Your goal:
Look for the line with "Instruction: Click the" in the entries below, then extract that line and all lines after it exactly, with pictures left out.

*** Opening Data to process ***

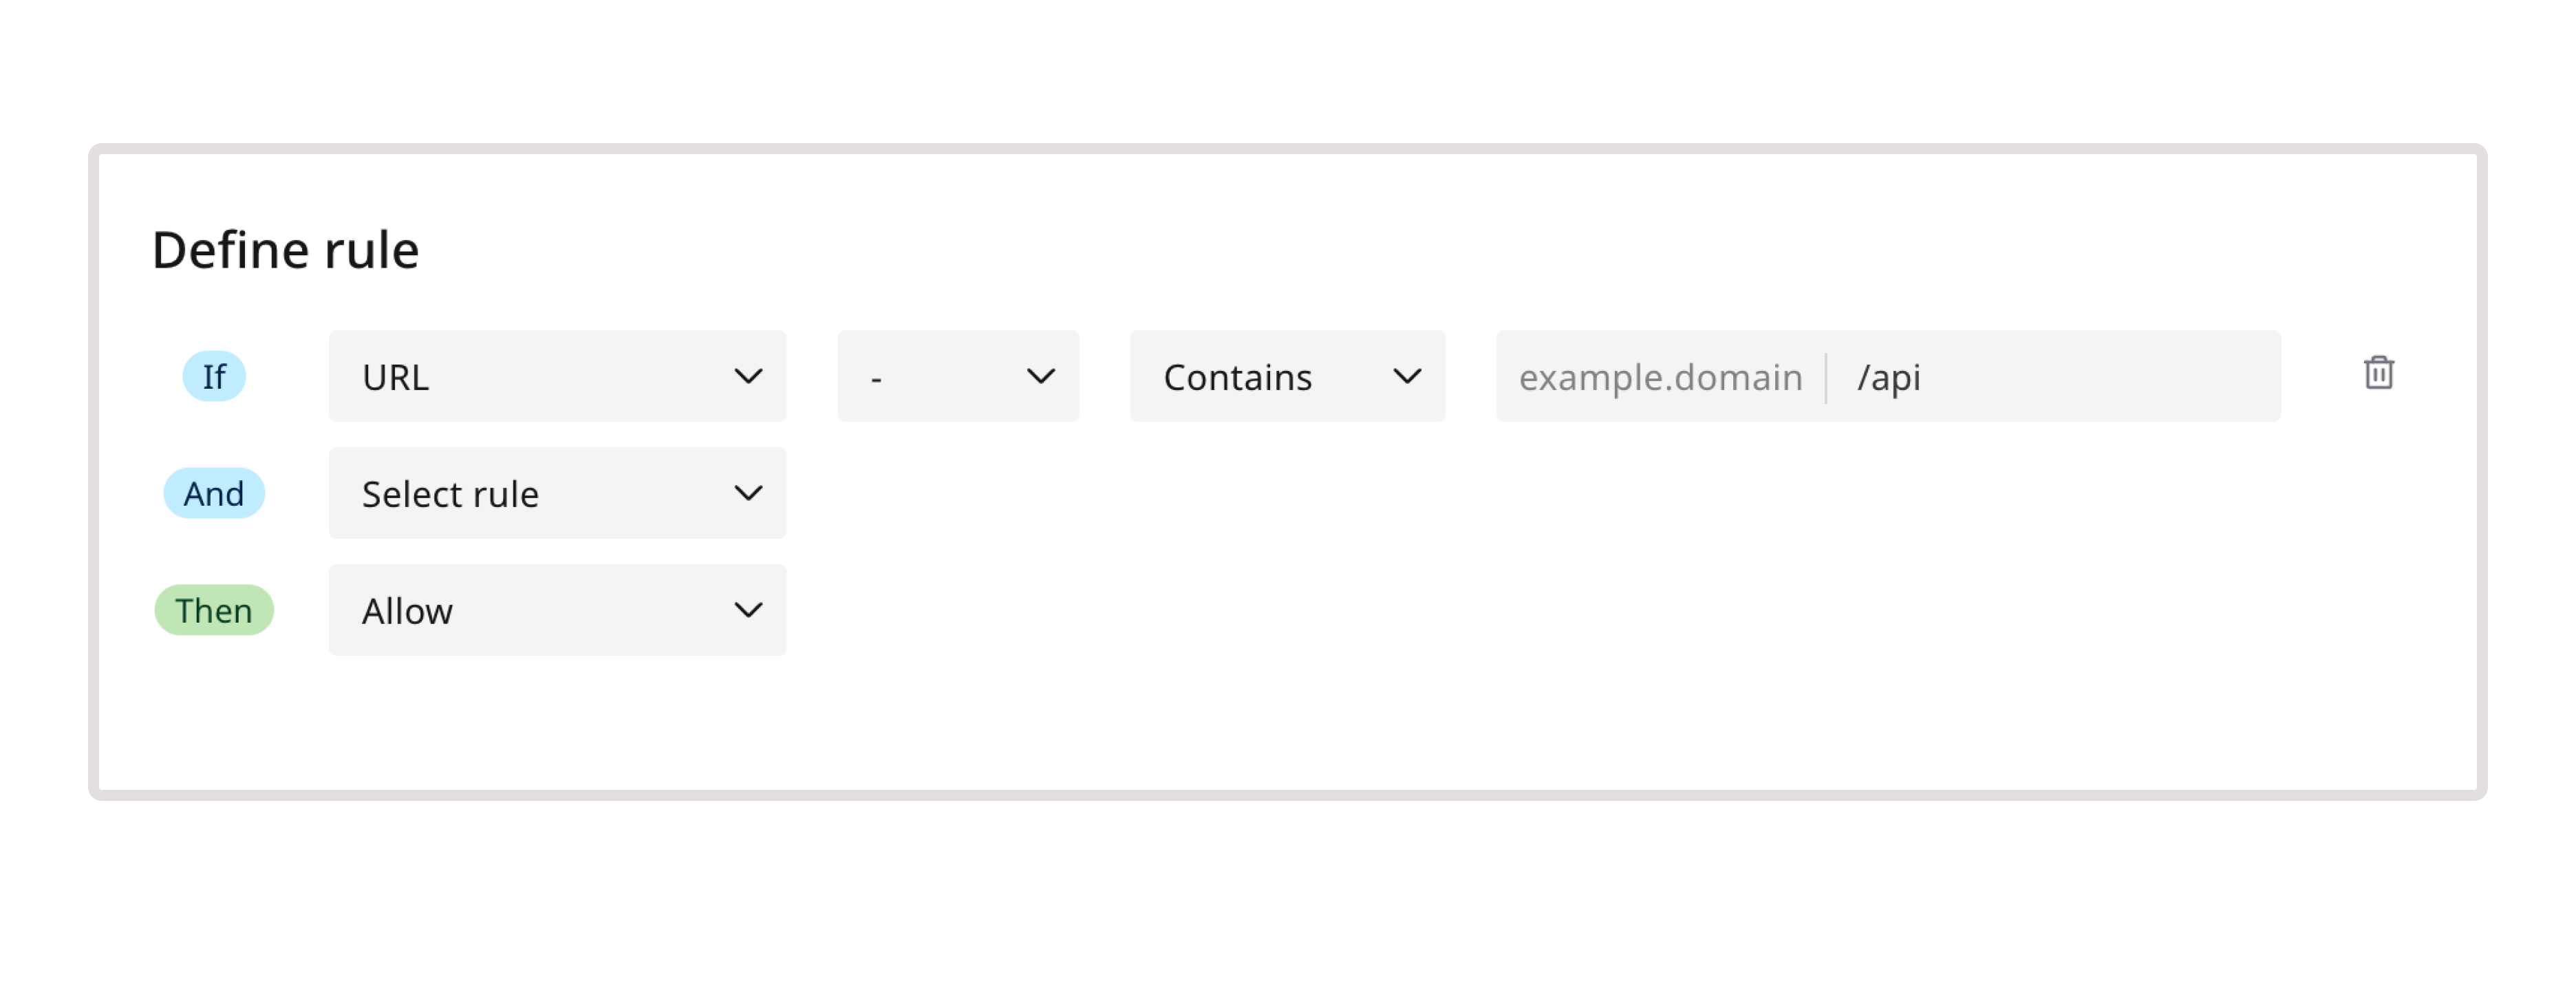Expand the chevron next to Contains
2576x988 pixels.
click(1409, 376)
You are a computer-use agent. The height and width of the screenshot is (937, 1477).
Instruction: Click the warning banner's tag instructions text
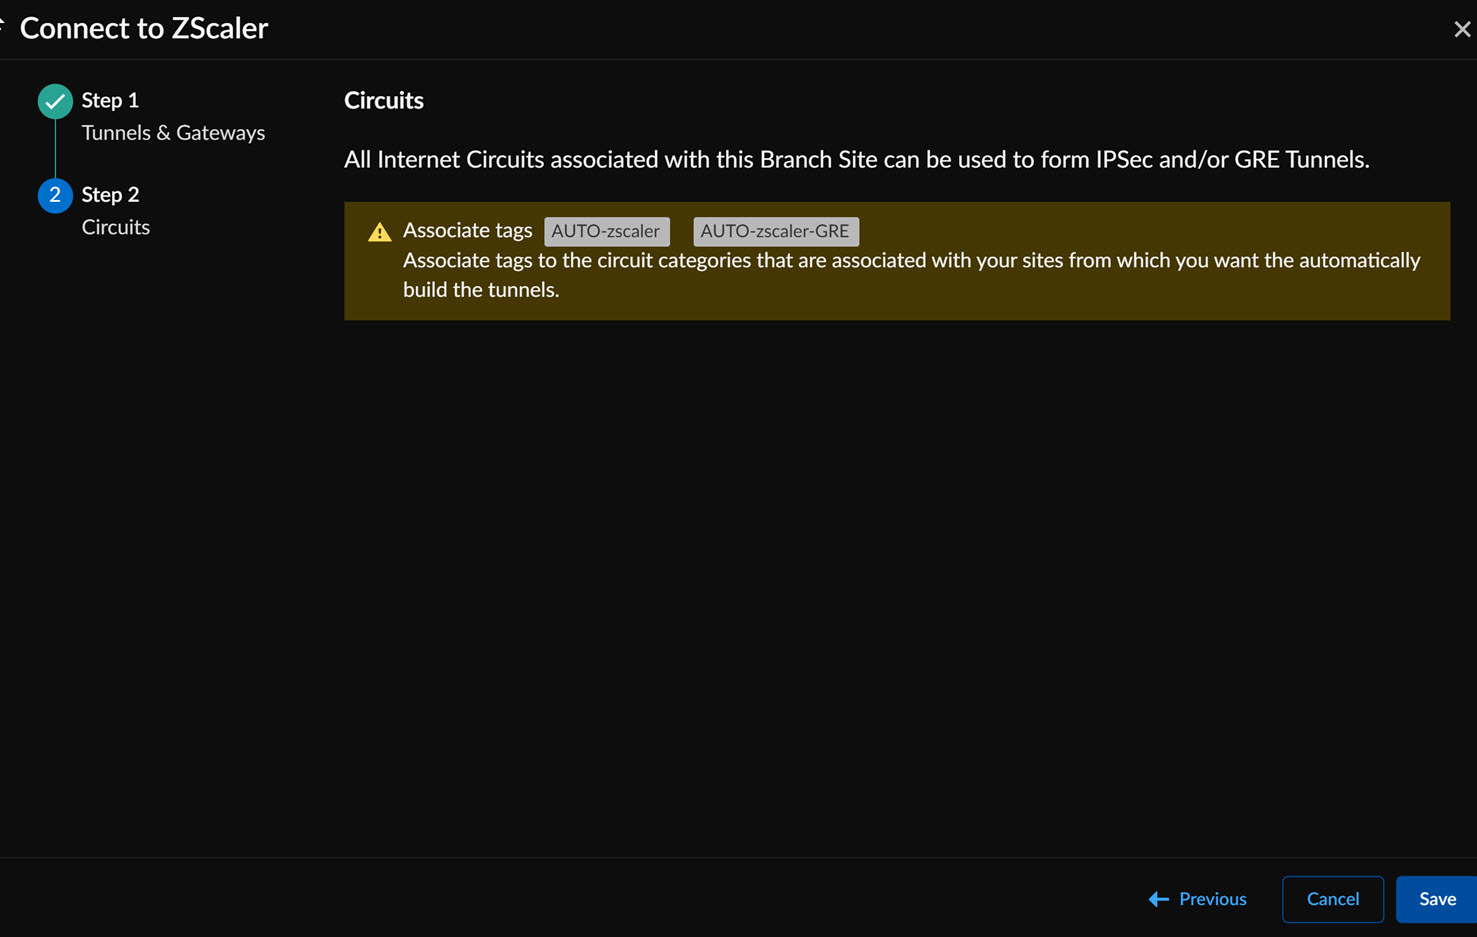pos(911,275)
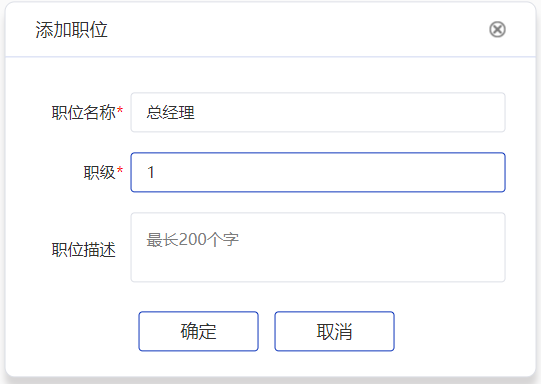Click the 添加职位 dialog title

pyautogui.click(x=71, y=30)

*** Closing Data to process ***

Answer to this task:
Instruction: Click the warning banner's tag instructions text
pos(911,275)
Click the 添加职位 dialog title

pyautogui.click(x=71, y=30)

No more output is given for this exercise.